- _Your goal_
Where does the string "January" occur in the records? Copy each line that holds it.

(Items from a data source)
- Opening Delimiter -
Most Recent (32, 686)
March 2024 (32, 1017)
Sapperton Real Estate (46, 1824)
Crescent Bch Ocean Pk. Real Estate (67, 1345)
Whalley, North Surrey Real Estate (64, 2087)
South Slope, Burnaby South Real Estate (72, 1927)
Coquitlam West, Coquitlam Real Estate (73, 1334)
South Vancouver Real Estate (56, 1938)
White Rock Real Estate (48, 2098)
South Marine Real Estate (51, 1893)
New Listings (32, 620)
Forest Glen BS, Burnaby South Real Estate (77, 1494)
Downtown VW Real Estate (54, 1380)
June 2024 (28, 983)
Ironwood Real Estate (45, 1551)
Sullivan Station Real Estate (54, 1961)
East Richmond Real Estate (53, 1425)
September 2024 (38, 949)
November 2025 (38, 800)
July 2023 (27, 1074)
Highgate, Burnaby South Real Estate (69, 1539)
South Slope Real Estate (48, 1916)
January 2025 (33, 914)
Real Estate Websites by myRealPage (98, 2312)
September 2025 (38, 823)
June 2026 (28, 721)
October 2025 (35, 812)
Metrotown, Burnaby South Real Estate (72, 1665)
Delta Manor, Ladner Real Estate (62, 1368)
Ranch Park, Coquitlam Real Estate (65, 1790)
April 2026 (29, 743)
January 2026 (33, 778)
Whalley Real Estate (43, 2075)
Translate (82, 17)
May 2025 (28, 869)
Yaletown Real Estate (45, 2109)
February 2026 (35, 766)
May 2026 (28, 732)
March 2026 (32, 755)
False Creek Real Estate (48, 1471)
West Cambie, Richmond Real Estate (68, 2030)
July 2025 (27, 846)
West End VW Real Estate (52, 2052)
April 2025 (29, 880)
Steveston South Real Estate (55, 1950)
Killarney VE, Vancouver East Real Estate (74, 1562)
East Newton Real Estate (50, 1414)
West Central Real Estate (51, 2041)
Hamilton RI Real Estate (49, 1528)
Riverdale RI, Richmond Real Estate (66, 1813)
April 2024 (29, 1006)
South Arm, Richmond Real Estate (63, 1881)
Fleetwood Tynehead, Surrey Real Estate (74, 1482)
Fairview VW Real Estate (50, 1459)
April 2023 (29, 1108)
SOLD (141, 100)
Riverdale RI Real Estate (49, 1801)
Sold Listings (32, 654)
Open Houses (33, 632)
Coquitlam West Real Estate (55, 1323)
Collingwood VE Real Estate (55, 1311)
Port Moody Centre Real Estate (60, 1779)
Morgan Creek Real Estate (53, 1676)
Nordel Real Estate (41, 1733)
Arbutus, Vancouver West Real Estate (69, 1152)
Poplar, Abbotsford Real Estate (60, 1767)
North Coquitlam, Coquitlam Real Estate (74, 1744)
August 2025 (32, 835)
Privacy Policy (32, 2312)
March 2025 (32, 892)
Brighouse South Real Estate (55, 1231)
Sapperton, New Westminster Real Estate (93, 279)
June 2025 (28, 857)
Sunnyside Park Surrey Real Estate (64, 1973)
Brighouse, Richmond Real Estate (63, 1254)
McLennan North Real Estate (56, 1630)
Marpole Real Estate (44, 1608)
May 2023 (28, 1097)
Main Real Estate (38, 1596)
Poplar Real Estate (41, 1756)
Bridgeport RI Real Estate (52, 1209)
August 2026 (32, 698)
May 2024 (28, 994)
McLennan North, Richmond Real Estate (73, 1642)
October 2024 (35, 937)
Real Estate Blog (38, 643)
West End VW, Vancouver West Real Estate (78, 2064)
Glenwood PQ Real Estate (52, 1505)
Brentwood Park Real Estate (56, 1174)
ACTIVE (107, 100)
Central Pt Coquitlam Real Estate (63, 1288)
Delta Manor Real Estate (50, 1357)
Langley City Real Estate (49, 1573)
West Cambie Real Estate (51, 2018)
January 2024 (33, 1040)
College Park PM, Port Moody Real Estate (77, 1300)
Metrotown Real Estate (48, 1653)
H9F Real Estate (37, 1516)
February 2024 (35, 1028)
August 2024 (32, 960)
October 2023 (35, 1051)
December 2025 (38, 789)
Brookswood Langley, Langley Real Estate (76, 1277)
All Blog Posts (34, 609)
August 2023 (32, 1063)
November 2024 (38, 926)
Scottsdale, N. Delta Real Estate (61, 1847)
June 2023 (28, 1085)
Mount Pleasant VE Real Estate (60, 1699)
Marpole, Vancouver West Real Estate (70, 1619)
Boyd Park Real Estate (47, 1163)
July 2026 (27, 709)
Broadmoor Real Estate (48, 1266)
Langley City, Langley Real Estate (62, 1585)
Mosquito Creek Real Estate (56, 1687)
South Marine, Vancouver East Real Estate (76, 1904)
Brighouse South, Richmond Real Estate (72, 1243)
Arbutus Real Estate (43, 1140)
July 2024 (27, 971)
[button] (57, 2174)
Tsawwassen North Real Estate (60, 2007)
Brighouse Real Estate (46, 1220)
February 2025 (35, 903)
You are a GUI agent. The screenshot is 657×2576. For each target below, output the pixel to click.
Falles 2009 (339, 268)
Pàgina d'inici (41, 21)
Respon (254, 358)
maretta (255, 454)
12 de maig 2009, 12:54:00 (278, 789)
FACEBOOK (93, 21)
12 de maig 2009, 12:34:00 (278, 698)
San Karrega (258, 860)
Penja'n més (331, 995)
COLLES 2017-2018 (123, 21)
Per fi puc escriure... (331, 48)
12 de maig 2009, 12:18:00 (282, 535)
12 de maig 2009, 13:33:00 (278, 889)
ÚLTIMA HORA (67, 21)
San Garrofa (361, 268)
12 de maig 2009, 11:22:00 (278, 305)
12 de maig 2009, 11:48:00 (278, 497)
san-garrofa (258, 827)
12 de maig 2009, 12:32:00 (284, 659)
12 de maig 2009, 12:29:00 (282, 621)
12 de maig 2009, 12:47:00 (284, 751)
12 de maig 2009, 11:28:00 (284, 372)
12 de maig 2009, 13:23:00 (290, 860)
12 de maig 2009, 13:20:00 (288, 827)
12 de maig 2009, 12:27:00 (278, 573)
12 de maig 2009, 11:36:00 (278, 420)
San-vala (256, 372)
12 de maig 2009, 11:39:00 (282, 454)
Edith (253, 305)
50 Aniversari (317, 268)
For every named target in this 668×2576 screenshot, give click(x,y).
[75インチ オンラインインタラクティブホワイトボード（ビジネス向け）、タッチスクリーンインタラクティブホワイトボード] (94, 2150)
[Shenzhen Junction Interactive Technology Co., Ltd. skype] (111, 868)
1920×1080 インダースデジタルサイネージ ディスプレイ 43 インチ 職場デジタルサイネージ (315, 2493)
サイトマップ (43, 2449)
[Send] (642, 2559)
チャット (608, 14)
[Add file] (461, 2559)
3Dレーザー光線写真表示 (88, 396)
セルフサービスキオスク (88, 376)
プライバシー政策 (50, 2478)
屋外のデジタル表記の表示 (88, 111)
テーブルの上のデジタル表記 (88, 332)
- Closing Delimiter -
- _Solution_
January 2025 (33, 914)
January 2026 (33, 778)
January 2024 (33, 1040)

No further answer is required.